Volunteering for the EAMENA project

Posted 16/8/2016

Lakshmy Venkatesh has recently graduated with a Masters in Archaeology from the University of Oxford. Before this, she attended Lady Shri Ram College for Women in New Delhi, where she received a BA in History. 

For the past few months, I have spent time volunteering for the EAMENA project, and it has been one of the most fulfilling experiences during my time at Oxford. I arrived in Oxford a year ago to begin my post-graduate studies at the School of Archaeology. I had an interest from the beginning in questions and debates on the preservation and destruction of cultural heritage. This made me especially curious about the strong presence that incidents in the Middle East had established in the rhetoric of cultural heritage loss and destruction in the recent past. Harbouring these interests and now having access to the weekly research seminars conducted within the University of Oxford, seminars by Dr Bob Bewley and Dr Emma Cunliffe that took place during Michaelmas Term were among the first that I sought out. As I became more engaged in my course and my aspirations for my dissertation became clearer, I wrote to Bob requesting a meeting. After some very inspiring conversations with Bob about EAMENA, the endangerment of archaeological resources, and approaches to heritage management, I enquired if there was a possibility to volunteer with the team. Bob offered me the opportunity to be the first volunteer to work closely with team, leading me to meet some amazing people and go through a great learning experience.

 

Lakshmi

The first step to understanding a large chunk of the work being done as a part of the project was learning how to look for archaeological resources from aerial imagery. I spent the first couple of weeks learning how to do this and how one could distinguish archaeological features. Through my time spent with Dr Andrea Zerbini getting to know how to look at satellite imagery, I was exposed to many issues and projects that have worked with heritage management groups on the ground in the larger Middle Eastern region. Issues that involved aspects of developmental politics and community response to, and engagement with, policies involving heritage at sites such as Umm Qays, Petra, and Umm el-Jimal, struck me as very interesting. It was my involvement with EAMENA that placed me in the network of those carrying out archaeological research at these sites, providing me with access to first-hand information. My dissertation on community participation and the question of endangerment of archaeology was a result of direct conversations with such professionals on the ground, my further reading of project reports, and reading about theoretical issues related to heritage advocacy, policy, and the public in archaeology. I began assisting with the entry of the data being collated by the project into the main database and have since been attempting to grasp and give feedback on the methodologies that are being developed by the EAMENA project in this process.

 

A view of the nymphaeum of Umm Qays (photo: A.Zerbini)
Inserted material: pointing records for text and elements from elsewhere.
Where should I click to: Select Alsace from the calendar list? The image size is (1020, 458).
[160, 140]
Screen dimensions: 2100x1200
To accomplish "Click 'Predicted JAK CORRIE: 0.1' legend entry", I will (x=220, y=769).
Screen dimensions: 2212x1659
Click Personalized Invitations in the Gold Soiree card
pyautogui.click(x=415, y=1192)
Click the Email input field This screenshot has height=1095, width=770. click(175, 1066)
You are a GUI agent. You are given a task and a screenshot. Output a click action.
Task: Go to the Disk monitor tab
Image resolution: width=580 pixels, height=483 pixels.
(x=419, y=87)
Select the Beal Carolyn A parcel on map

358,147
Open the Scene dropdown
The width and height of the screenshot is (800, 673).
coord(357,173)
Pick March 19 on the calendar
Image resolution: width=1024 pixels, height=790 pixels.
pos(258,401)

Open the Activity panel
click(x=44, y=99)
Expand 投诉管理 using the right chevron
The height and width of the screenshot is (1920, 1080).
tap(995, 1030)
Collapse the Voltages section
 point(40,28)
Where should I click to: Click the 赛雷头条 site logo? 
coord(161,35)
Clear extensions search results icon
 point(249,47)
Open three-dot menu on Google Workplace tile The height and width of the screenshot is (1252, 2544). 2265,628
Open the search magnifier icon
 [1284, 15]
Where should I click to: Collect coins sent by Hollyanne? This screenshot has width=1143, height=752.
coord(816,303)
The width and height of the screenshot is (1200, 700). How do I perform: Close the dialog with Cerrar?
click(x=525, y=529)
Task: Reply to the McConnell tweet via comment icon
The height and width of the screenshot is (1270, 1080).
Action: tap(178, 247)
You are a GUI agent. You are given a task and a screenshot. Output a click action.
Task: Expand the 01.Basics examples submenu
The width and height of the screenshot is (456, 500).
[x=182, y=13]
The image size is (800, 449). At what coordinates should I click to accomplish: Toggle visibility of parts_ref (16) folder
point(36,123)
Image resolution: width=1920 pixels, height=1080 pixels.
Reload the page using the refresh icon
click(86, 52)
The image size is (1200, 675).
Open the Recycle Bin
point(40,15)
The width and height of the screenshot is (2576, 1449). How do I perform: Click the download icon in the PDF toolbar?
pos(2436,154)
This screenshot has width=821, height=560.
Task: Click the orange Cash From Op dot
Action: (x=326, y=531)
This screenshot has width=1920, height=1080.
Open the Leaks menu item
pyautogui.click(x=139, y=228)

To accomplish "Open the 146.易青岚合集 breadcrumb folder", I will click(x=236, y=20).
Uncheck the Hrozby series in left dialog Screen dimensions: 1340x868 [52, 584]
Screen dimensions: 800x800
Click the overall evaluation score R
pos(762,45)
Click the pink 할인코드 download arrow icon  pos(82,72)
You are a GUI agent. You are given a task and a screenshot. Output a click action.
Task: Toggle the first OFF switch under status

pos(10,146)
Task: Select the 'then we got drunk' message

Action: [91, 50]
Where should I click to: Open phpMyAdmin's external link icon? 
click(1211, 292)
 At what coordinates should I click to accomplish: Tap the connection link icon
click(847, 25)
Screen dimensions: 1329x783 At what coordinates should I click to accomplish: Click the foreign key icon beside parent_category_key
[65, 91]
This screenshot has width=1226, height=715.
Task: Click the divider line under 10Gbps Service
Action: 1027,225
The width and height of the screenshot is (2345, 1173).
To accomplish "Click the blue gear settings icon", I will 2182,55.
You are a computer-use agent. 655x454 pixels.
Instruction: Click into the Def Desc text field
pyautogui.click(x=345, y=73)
A view of the nymphaeum of Umm Qays (photo: A.Zerbini)

Another aspect of EAMENA that significantly complemented my academic inclinations during my Masters was my involvement in creating a cultural heritage destruction database. I assisted Emma as she collated and organised data on active cultural heritage destruction in the Middle East region. Having read a course on International Heritage Law during my degree and written a paper on heritage laws in areas of violent conflict, this experience further drove home the scale at which destruction and the depiction of heritage is involved in the politics of conflict. My engagement with Emma during this gave me insights and clarity on roles played by international organisations and institutional groups in the process of managing material and cultural heritage, mainly, but not only, during times of conflict. The varying reasons for which archaeological and historical resources are made significant became apparent through real examples. Markers of importance derived from the apparatus of such international organisations are curious – a fact which has sparked my interest further into the very notion of endangerment itself. I hope to further understand the manner in which diverse perceptions of a landscape and the cultural features in it signify different aspects of it, and the impact that this has on our recognition of the danger that specific aspects of this landscape may be in.

 

I believe that the reason my time at EAMENA had such a strong impact on me is due to the many parallels I could draw with other examples, especially from India. Hailing from and having lived in India, I have noticed the differences in the approach to heritage management and a lack of resources and skill when compared to projects like EAMENA. While instances of threats to heritage resulting from clashes between development and inclusivity, active destruction of cultural markers, urban sprawl, and the like are many, projects working to address these issues are not. I hope to take what I have learned and the skills I have picked up during my time at Oxford back with me to work with heritage management projects in the Indian subcontinent. The significance of such historical and cultural markers is something I have realised for quite some time now – I believe we use the epitaphs of our antiquity (irrespective of its age) as references, as sources of legitimacy and strength. And it is endeavouring to make these more inclusive than they were yesterday, that my experience with EAMENA has inspired me to aim for.